Although there’s more to Oxford than Oxford University, the university is very much the city’s defining feature. Consistently ranked among the world’s most prestigious academic institutions, the university can trace its history back to the 11th century. Within 200 years, it had taken shape as a loose association of independent colleges, and that medieval institution remains recognisable to this day. Modern visitors flock to Oxford to explore those same colleges, housed for the most part in their original historic buildings, and to admire shared university resources such as the magnificent Bodleian Library and the world-class Ashmolean Museum.
A gloriously mellow ensemble of golden-hued wonders, Oxford unquestionably ranks among England’s most beautiful cities. In fact, as you stroll through its historic and homogenous core, it can be hard to believe you’re in modern England at all. Certain specific buildings stand out, like the domed and glowing Radcliffe Camera, and you can admire masterpieces by such great architects as Sir Christopher Wren and Nicholas Hawksmoor. Really, though, the joy of visiting Oxford lies in the sheer cumulative splendour of college after century-old college, each playing its own permutation of Gothic chapels, secluded cloisters, and tranquil quadrangles.
City of dreaming spires, or city of inspiring dreamers? Oxford authors have an extraordinary record for producing epic works of fantasy, imbued with dreamy, otherworldly qualities.
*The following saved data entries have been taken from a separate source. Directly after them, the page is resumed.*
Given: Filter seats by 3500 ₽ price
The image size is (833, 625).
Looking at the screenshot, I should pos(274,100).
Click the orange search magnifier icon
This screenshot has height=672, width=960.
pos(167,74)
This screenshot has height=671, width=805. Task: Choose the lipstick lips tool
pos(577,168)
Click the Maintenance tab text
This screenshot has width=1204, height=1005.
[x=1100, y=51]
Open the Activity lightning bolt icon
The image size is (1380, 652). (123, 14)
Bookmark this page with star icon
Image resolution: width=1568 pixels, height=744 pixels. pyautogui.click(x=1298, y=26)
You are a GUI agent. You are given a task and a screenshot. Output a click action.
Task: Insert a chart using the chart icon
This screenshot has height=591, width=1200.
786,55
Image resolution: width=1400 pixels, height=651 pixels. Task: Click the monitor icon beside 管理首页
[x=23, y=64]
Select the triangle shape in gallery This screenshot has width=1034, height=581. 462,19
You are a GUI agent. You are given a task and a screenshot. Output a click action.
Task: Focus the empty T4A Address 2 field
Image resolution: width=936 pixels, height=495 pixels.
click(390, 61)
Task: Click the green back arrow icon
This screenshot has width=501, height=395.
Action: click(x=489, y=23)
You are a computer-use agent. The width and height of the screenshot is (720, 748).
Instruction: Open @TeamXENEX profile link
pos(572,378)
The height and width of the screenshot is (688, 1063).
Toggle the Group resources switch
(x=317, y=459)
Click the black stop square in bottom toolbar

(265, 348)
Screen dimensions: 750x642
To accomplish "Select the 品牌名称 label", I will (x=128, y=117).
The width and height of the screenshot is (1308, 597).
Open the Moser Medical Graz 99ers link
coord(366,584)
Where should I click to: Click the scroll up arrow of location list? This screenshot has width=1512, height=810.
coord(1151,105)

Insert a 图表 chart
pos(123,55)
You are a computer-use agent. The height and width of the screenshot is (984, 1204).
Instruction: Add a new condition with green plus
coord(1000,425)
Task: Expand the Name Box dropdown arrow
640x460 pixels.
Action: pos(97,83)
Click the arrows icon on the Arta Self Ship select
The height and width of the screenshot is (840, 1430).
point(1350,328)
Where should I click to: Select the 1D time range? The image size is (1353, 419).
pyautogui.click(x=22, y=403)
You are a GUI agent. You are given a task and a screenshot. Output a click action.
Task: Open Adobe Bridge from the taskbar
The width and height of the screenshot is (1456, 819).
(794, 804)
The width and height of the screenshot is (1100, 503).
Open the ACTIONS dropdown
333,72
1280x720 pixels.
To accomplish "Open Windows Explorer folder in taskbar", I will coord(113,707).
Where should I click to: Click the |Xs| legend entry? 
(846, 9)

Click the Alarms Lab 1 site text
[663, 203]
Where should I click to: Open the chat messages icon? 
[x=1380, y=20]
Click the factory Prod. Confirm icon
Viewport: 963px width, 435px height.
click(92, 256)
The city would still look familiar to former dons such as Lewis Carroll, author of Alice In Wonderland, and JRR Tolkien and CS Lewis, responsible for The Lord of the Rings and The Chronicles of Narniarespectively. Wind in the Willows author Kenneth Grahame went to school in Oxford, while Philip Pullman’s trilogy, His Dark Materials, revolves around alternative versions of the city. Even Dr Seuss (Theodore Geisel) was here, studying literature at Lincoln College.
As befits a city of students and professors, Oxford is one of the last bastions of the great British pub. Irresistible old pubs dotted down its central lanes and alleyways include the charmingly convoluted Turf Tavern, the Bear Inn and the King’s Arms. Some double as literary landmarks, like the Lamb & Flag and the Eagle & Child, near neighbours and regular haunts of the ‘Inklings’, a group of writers that included CS Lewis and JRR Tolkien. Yet more lie out in the surrounding countryside, reached by idyllic riverside walks, like The Perch, The Trout and the Isis Farmhouse.